Spenderemo solo poche righe per introdurre l’intervista di Massimo Guidi. Se vi state chiedendo il perché di questa scelta redazionale significa che rientrate in quella piccola percentuale di persone che non ha mai avuto il piacere di incontrare Guidi, un gran bell’uomo ultra sessantenne.

È l’espressione più autentica della vivacità del nostro territorio, carisma e simpatia lo contraddistinguono e se vi capitasse di incontrarlo state pur certi che non vi negherà un sorriso.

Da quanto tempo ricopre la carica di presidente di Pietragavina?

«Ricopro la carica di presidente della Proloco da marzo 2013».

Il momento più bello da quando è in carica?

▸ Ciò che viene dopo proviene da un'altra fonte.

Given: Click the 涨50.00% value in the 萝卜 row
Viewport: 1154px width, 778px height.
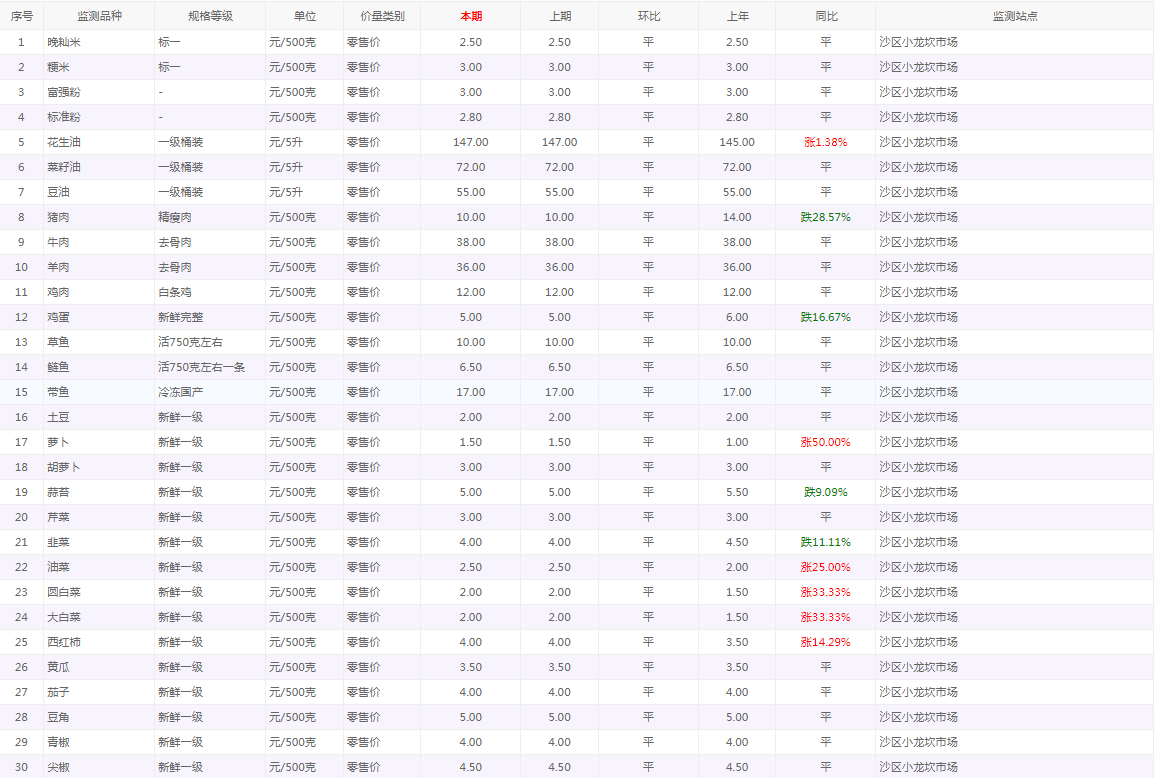Looking at the screenshot, I should coord(825,442).
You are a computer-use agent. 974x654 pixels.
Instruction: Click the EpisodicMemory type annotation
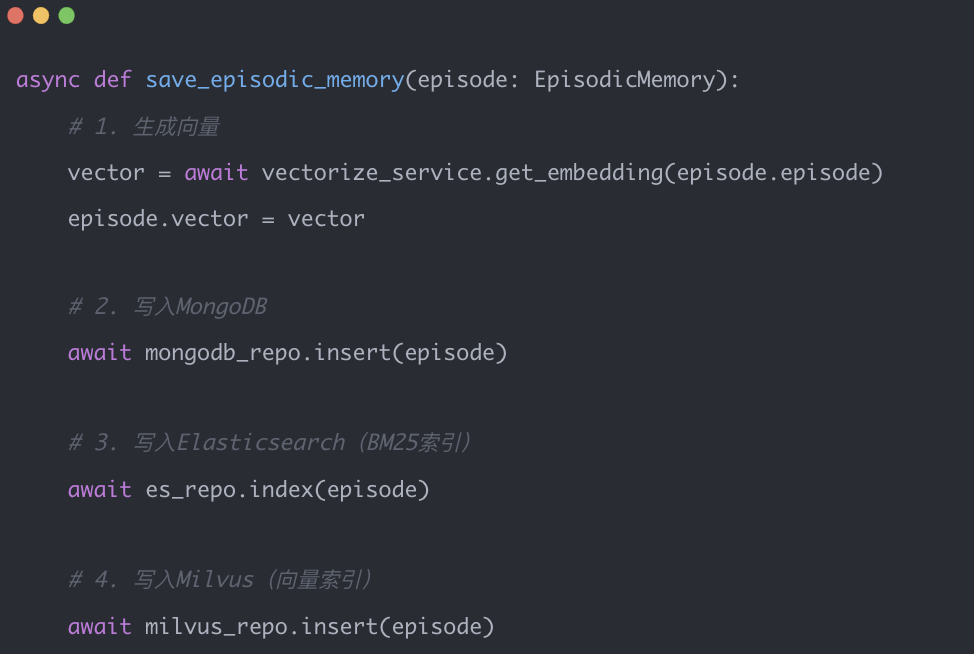(625, 80)
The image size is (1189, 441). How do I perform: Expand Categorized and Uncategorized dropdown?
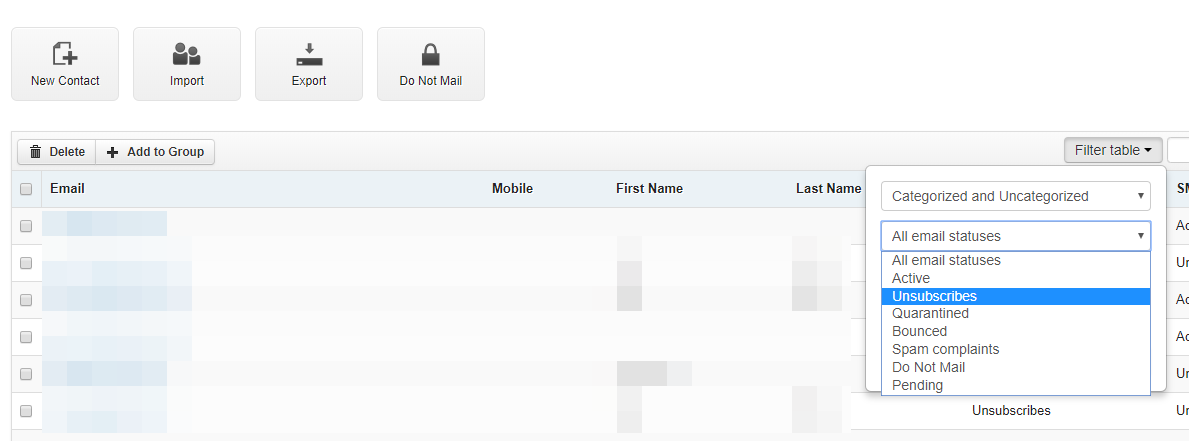tap(1015, 196)
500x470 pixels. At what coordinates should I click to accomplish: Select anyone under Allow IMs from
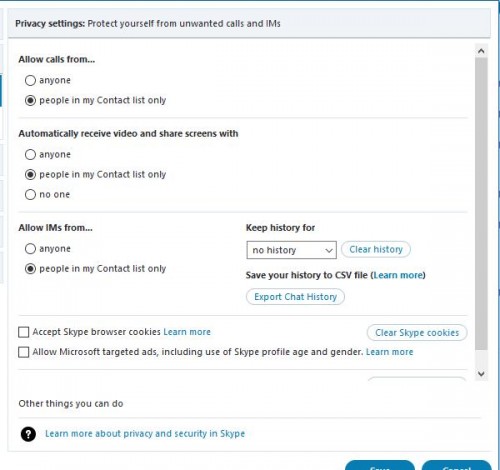[30, 249]
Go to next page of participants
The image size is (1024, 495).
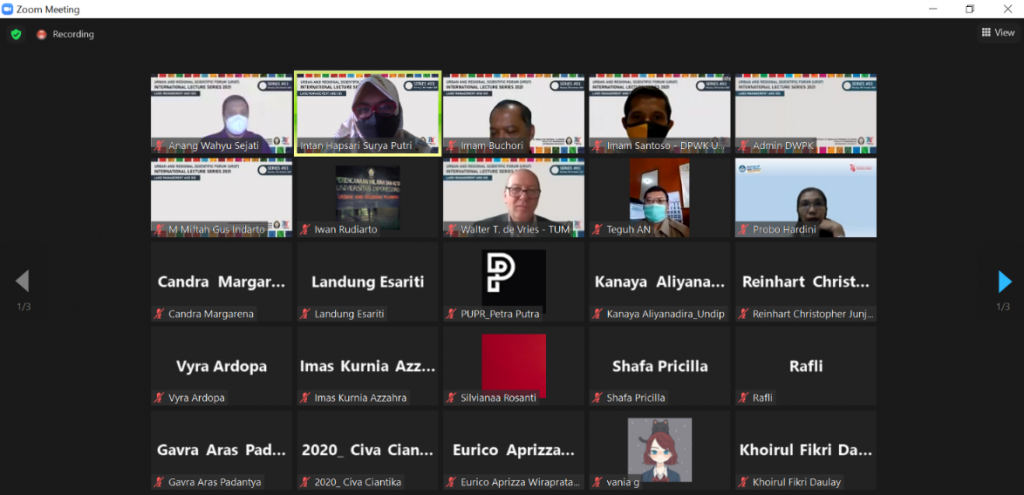coord(1004,282)
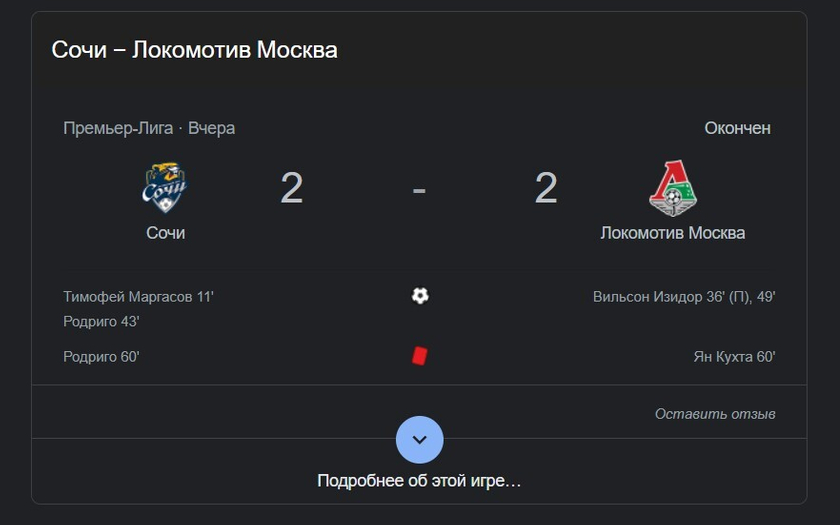Viewport: 840px width, 525px height.
Task: Click the dash between the scores
Action: [x=419, y=190]
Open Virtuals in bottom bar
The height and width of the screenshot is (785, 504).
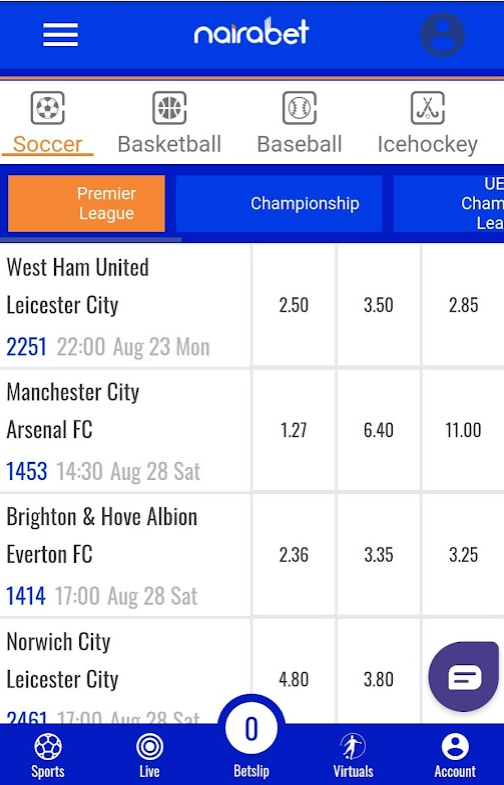click(x=353, y=756)
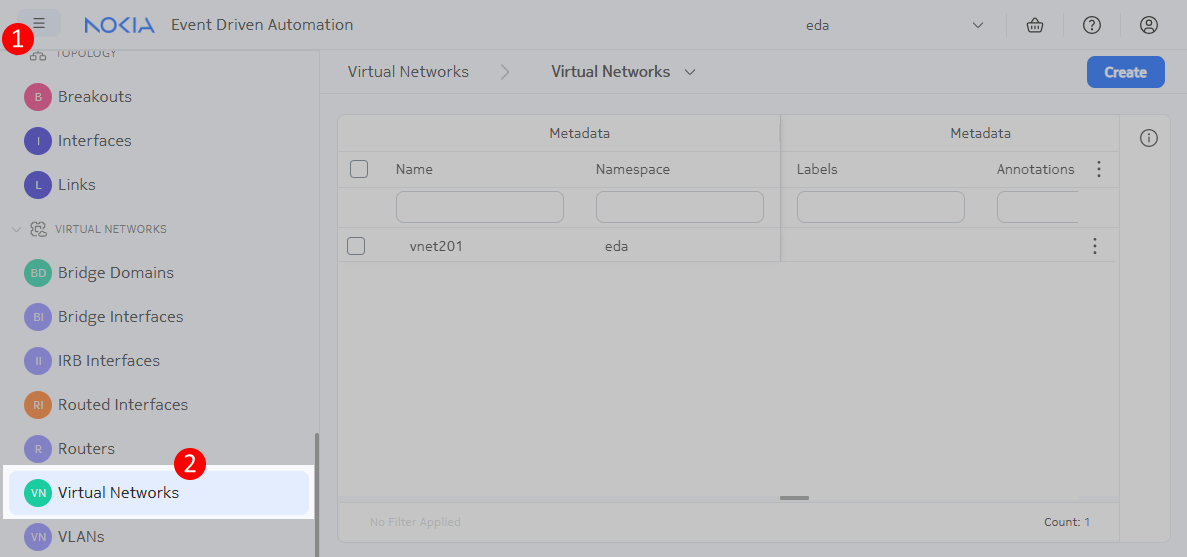Select VLANs in the sidebar

81,537
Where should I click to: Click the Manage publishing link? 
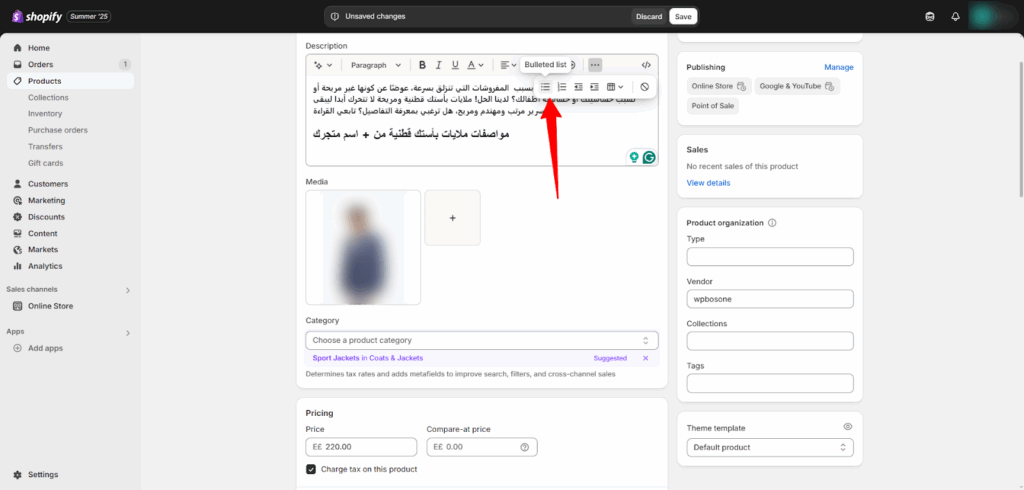click(838, 67)
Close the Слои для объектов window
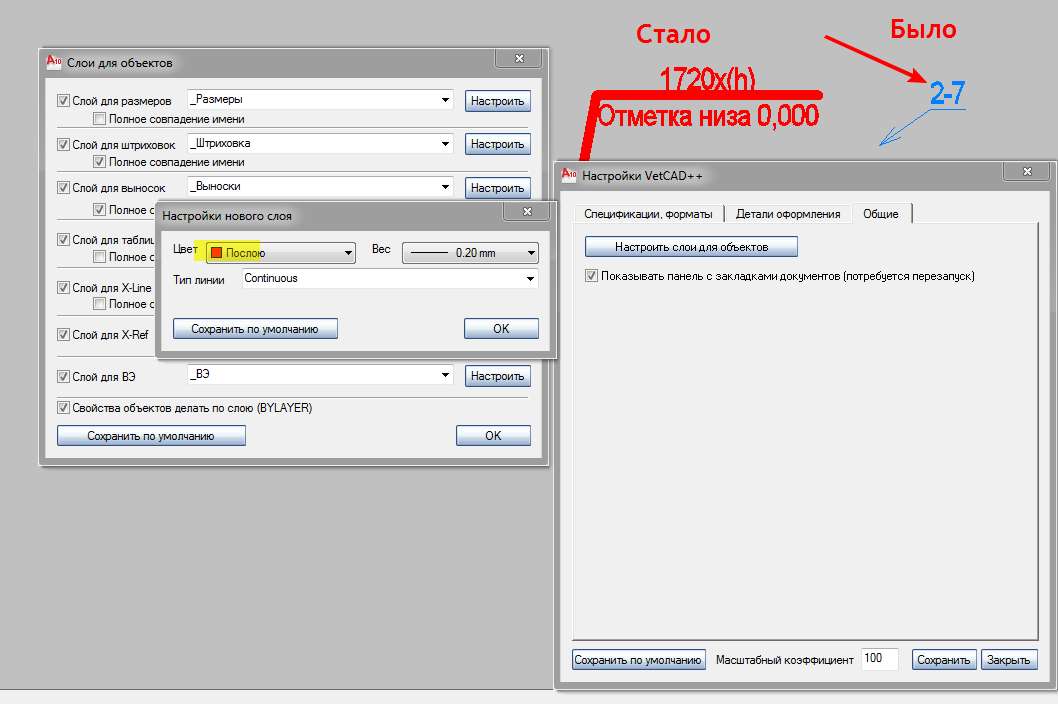This screenshot has height=704, width=1058. click(x=519, y=59)
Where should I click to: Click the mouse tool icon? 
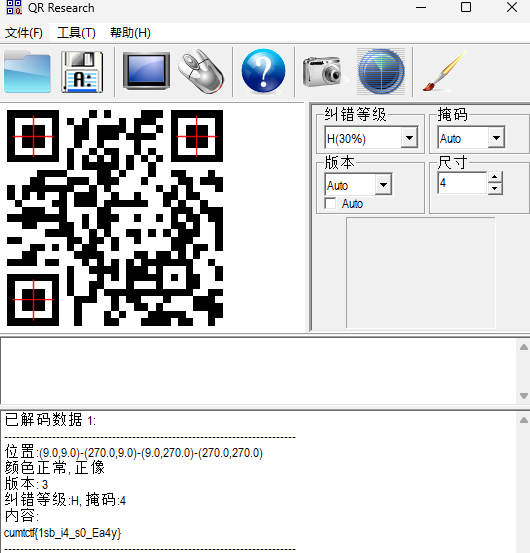(201, 71)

«Non è facile da dire, perchè bei momenti c’è ne sono stati molti! Uno in particolare  è stato vedere al secondo posto la Pro loco di Pietragavina quale  miglior associazione della provincia di Pavia, tengo a precisare che Pietragavina conta poco più di 130 anime, e ciò sta a significare che abbiamo lavorato bene e siamo stati apprezzati. Colgo l’occasione per ringraziare tutto il gruppo che compone il consiglio direttivo e anche quanti ci hanno sostenuto e hanno collaborato alla buona riuscita degli eventi… non poche persone».

Il momento di maggior successo?

«Abbiamo avuto sempre molta gente ai nostri eventi ma quello che attira più persone è la Sagra della Castagna, il nostro fiore all’occhiello, ma anche “la pesciolata gigante” ha avuto un forte richiamo».

Come è cambiata Pietragavina negli anni?

«Questa è una domanda a cui preferire non rispondere, ma penso che sia anche giusto  dire che nel corso degli anni e fino alla fine degli anni ‘90 Pietragavina ha avuto sempre un forte richiamo poi piano piano ha subito un calo forse. Il modo di fare villeggiatura è cambiato, forse non siamo stati capaci di adeguarci alle esigenze dei turisti.

Forse colpa della crisi economica, o della viabilità, ma purtroppo è andata così, ma non ci scoraggiamo! Si può sempre ripartire e il punto cruciale è crederci veramente e io ci credo».

Quale futuro auspica per Pietragavina?

«Il futuro di questo paese, a mio avviso, conta sui suoi abitanti. Il futuro deve essere soprattutto legato alla nostra terra, alle nostre origini contadine alle nostre bellezze naturali e quindi un futuro basato soprattutto sull’agricoltura, un’agricoltura biologica, e sul turismo».

Ha qualche curiosità da raccontarci?

«Voglio raccontare un aneddoto vissuto da mio figlio: si trovava in un tram a Milano con le mie nipotine e fece con loro una scommessa perchè pensavano che nessuno sul tram conoscesse Pietragavina.   Allora mio figli alzatosi in piedi chiese ai presenti quanti erano stati a Pietragavina e se la conoscevano e con lo stupore delle mie nipotine parecchie persone conoscevano Pietragavina, alcuni addirittura vi avevano trascorso le vacanze. Si può ancora senz’altro ripartire e quindi ri-dico come sempre... avanti tutta!».